Moderate Merrick Garland’s DOJ is so far following up on all of Barr’s objections to investigations into Trump’s monkeyshines. No public disclosure of Barr’s lying, falsely classified memo, we appeal the judge’s ruling, no prosecution of Trump and Barr for using teargas, horses and batons against a peaceful protest for Trump’s photo op, we move to dismiss the lawsuit, no penalty for a president defaming a private citizen “during the scope of his duties,” we appeal the denial of our right to substitute ourselves for the former president in this lawsuit according to federal law.
I may be the only person, certain the only poor bastard I know, who is wondering “what the fuck?!” as I read the words from the McGahn transcript “although this interview is not under oath” you’re still not allowed to lie, you know.
My only hope, I think, is that my head will explode before too much longer.
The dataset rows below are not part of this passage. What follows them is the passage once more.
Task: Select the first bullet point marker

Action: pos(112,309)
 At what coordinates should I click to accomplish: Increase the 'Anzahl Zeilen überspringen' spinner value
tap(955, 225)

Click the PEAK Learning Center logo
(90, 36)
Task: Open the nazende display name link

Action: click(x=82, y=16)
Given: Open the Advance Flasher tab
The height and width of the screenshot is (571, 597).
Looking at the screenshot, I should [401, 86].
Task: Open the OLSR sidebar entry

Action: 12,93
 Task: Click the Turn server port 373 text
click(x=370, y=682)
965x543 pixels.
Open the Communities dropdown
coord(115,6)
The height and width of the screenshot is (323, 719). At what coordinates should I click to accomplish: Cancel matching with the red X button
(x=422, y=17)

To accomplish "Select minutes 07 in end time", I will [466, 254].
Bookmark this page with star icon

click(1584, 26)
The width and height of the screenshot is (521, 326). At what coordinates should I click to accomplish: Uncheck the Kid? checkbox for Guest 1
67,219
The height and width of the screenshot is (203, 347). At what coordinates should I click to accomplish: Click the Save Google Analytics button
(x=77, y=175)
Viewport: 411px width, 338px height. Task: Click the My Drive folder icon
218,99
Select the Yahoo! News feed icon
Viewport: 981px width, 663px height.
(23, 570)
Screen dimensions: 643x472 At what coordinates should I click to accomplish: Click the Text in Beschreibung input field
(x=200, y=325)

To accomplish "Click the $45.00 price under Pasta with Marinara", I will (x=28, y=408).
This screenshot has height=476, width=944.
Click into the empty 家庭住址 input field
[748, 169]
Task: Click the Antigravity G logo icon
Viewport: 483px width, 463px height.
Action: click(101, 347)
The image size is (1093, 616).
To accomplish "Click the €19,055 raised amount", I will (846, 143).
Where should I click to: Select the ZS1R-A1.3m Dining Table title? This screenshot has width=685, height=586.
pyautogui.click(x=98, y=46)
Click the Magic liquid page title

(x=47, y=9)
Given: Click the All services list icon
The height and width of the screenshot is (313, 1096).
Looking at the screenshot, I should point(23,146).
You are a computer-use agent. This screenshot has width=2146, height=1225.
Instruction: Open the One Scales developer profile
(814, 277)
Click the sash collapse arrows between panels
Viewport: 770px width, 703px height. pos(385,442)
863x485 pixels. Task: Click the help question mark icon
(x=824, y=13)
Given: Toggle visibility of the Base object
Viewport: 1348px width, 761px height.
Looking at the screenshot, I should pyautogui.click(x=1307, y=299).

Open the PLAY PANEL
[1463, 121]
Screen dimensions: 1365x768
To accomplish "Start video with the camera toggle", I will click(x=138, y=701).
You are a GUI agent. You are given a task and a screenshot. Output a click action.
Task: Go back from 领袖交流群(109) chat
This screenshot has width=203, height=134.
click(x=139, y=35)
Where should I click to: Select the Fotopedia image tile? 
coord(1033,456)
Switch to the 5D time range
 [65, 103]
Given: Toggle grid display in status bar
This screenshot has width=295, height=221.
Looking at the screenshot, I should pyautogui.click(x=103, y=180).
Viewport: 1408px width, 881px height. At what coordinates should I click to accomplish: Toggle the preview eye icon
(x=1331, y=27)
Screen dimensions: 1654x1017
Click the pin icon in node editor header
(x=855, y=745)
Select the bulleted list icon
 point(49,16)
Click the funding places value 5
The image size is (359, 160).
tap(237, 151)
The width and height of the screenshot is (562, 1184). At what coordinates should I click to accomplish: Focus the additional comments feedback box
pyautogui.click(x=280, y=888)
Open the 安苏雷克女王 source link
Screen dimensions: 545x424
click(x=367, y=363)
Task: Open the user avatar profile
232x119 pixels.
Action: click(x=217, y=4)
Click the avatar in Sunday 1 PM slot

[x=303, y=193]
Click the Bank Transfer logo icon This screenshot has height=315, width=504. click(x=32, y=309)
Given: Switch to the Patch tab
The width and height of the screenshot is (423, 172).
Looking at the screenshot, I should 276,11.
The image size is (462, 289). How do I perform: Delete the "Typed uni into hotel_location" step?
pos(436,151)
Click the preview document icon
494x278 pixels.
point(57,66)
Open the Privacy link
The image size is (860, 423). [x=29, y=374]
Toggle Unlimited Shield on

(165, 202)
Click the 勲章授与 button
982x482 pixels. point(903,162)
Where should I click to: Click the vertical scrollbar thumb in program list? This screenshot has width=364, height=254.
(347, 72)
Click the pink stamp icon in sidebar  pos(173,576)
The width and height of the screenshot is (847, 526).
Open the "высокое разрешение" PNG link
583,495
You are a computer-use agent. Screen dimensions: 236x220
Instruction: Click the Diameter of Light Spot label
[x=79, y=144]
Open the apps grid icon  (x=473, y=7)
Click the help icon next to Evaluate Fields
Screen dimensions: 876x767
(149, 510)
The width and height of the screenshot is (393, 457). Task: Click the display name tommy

We live in Berlin 1932 and we are watching the principled, decent, reasonable, elected Weimar government let the angry right call all the shots, many of them based on outright, easily demonstrable lies. Alternative facts, driving new laws that could help Trump loyalists overturn the next election, if Americans turn out in large numbers to vote the wrong way again, next time. What could fucking go wrong?
You can say “seig heil!” can’t you you? I know you can.